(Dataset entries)
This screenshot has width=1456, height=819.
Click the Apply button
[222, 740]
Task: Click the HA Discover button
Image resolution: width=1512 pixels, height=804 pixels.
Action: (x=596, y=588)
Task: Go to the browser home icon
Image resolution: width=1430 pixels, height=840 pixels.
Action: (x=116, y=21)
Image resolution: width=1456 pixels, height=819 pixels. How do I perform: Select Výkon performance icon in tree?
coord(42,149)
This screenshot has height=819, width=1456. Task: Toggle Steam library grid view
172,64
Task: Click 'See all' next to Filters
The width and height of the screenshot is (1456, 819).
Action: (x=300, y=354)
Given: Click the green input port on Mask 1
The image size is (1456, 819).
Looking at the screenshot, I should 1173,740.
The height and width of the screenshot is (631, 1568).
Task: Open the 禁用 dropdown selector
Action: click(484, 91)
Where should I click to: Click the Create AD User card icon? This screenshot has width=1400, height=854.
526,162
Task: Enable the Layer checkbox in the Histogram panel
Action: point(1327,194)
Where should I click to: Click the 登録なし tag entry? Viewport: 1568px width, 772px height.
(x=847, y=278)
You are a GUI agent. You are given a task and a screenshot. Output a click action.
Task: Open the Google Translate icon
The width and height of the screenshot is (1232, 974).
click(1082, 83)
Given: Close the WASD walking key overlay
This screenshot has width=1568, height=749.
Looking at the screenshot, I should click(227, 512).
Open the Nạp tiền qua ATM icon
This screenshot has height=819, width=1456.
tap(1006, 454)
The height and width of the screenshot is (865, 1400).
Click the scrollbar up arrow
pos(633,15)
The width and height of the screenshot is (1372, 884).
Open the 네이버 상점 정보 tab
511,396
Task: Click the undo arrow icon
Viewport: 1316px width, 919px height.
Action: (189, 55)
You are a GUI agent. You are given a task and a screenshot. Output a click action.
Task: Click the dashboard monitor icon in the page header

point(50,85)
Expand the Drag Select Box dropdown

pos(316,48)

WORK INSTRUCTION: Each record above should be restated word for word.

ANSWER AREA:
This screenshot has width=1456, height=819.
Click the Apply button
[222, 740]
Task: Click the HA Discover button
Image resolution: width=1512 pixels, height=804 pixels.
Action: (x=596, y=588)
Task: Go to the browser home icon
Image resolution: width=1430 pixels, height=840 pixels.
Action: (x=116, y=21)
Image resolution: width=1456 pixels, height=819 pixels. How do I perform: Select Výkon performance icon in tree?
coord(42,149)
This screenshot has height=819, width=1456. Task: Toggle Steam library grid view
172,64
Task: Click 'See all' next to Filters
The width and height of the screenshot is (1456, 819).
Action: (x=300, y=354)
Given: Click the green input port on Mask 1
The image size is (1456, 819).
Looking at the screenshot, I should 1173,740.
The height and width of the screenshot is (631, 1568).
Task: Open the 禁用 dropdown selector
Action: click(484, 91)
Where should I click to: Click the Create AD User card icon? This screenshot has width=1400, height=854.
526,162
Task: Enable the Layer checkbox in the Histogram panel
Action: point(1327,194)
Where should I click to: Click the 登録なし tag entry? Viewport: 1568px width, 772px height.
(x=847, y=278)
You are a GUI agent. You are given a task and a screenshot. Output a click action.
Task: Open the Google Translate icon
The width and height of the screenshot is (1232, 974).
click(1082, 83)
Given: Close the WASD walking key overlay
This screenshot has width=1568, height=749.
Looking at the screenshot, I should click(227, 512).
Open the Nạp tiền qua ATM icon
This screenshot has height=819, width=1456.
tap(1006, 454)
The height and width of the screenshot is (865, 1400).
Click the scrollbar up arrow
pos(633,15)
The width and height of the screenshot is (1372, 884).
Open the 네이버 상점 정보 tab
511,396
Task: Click the undo arrow icon
Viewport: 1316px width, 919px height.
Action: (189, 55)
You are a GUI agent. You are given a task and a screenshot. Output a click action.
Task: Click the dashboard monitor icon in the page header

point(50,85)
Expand the Drag Select Box dropdown

pos(316,48)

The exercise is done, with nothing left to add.